Gradient Descent Construction
Contents
Gradient Descent Construction#
# %pip install -q --progress-bar off d2l==1.0.0a1.post0 # replace ! with % for jupyter notebook
Ref: https://d2l.ai/chapter_optimization/gd.html
import copy
from abc import ABC, abstractmethod
from typing import Any, Callable, List, Optional, Tuple, TypeVar, Union
import autograd.numpy as np # import numpy as np
import torch
from autograd import grad
from d2l import torch as d2l
---------------------------------------------------------------------------
ModuleNotFoundError Traceback (most recent call last)
Cell In[2], line 8
6 import torch
7 from autograd import grad
----> 8 from d2l import torch as d2l
ModuleNotFoundError: No module named 'd2l'
T = TypeVar("T", bound=Union[float, np.ndarray, torch.Tensor])
class Function:
def __init__(self, f: Callable) -> None:
self._f = f
def __call__(self, x: T, *args: Any, **kwargs: Any) -> T:
# a function returns a scalar float
fx = self._f(*args, **kwargs)
return fx
class GradFunction:
def __init__(self, grad_f: Callable) -> None:
self._grad_f = grad_f
def __call__(self, x: T, *args: Any, **kwargs: Any) -> T:
# grad fn/vector returns an array of vector
grad_fx = self._grad_f(*args, **kwargs)
return grad_fx
Base#
# pylint: disable=invalid-name, redefined-outer-name, too-few-public-methods
class Optimizer(ABC):
"""Abstract class for optimizers.
Currently, you need to define the f and grad_f functions in the constructor.
"""
def __init__(self, f: Callable, grad_f: Callable, lr: float, **kwargs: Any) -> None:
self.f = f
self.grad_f = grad_f
self.lr = lr
self.kwargs = kwargs
@abstractmethod
def step(
self,
weights: T,
biases: Optional[T] = None,
) -> None:
"""Update the weights and biases.
Args:
weights (np.ndarray): The weights to update.

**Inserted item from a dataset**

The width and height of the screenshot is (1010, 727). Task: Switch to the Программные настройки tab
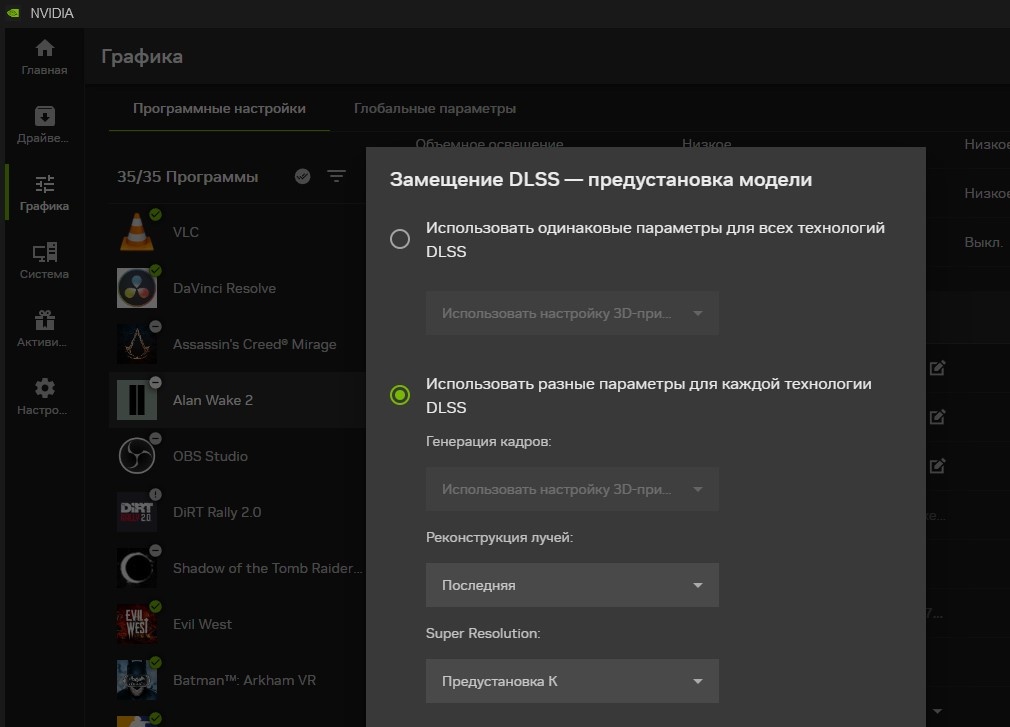click(x=219, y=108)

biases (np.ndarray): The biases to update.
Raises:
NotImplementedError:
"""
raise NotImplementedError
Gradient Descent#
class GradientDescent(Optimizer):
"""Gradient descent optimizer."""
weights_history: List[T]
def __init__(self, f: Callable, grad_f: Callable, lr: float, **kwargs: Any) -> None:
super().__init__(f, grad_f, lr, **kwargs)
self.weights_history = []
def step(
self,
weights: T,
biases: Optional[T] = None,
) -> Tuple[T, T, List[T]]:
# grad vec at each point
gradient_vector = self.grad_f(weights)
weights -= self.lr * gradient_vector
if biases is not None:
raise NotImplementedError("Biases are not implemented yet.")
print(f"weights {weights}, biases {biases}")
# must use copy if not weights (np array) mutatable:
# https://tinyurl.com/bdff69by
self.weights_history.append(copy.copy(weights))
return weights, biases, self.weights_history
def f(w: T) -> T: # Objective function
"""f(w) = w^2"""
return w**2
def grad_f(w: T) -> T: # Gradient (derivative) of the objective function
"""f'(w) = 2w"""
return 2 * w
batch_gd = GradientDescent(f=f, grad_f=grad_f, lr=0.2)
initial_weight = 10
initial_bias = None # we ignore bias for simplicity
num_epochs = 10
for epoch in range(num_epochs):
initial_weight, initial_bias, weights_history = batch_gd.step(
initial_weight, initial_bias
)
weights 6.0, biases None
weights 3.5999999999999996, biases None
weights 2.1599999999999997, biases None
weights 1.2959999999999998, biases None
weights 0.7775999999999998, biases None
weights 0.46655999999999986, biases None
weights 0.2799359999999999, biases None
weights 0.16796159999999993, biases None
weights 0.10077695999999996, biases None
weights 0.06046617599999997, biases None
def show_trace(f: Callable, results: List[T]) -> None:
"""Show the trace of variables during optimization."""
n = max(abs(min(results)), abs(max(results)))
f_line = torch.arange(-n, n, 0.01)
d2l.set_figsize()
d2l.plot(
[f_line, results],
[[f(x) for x in f_line], [f(x) for x in results]],
"x",
"f(x)",
fmts=["-", "-o"],
)
d2l.plt.show()
show_trace(f, weights_history)
2D Example#
Let the problem be a linear model involving 2 variables:
\[
y = X \beta = \beta_1 x_1 + \beta_2 x_2
\]
As usual, we know \(X\) is the design matrix and we want to find optimal weights for \(\beta\).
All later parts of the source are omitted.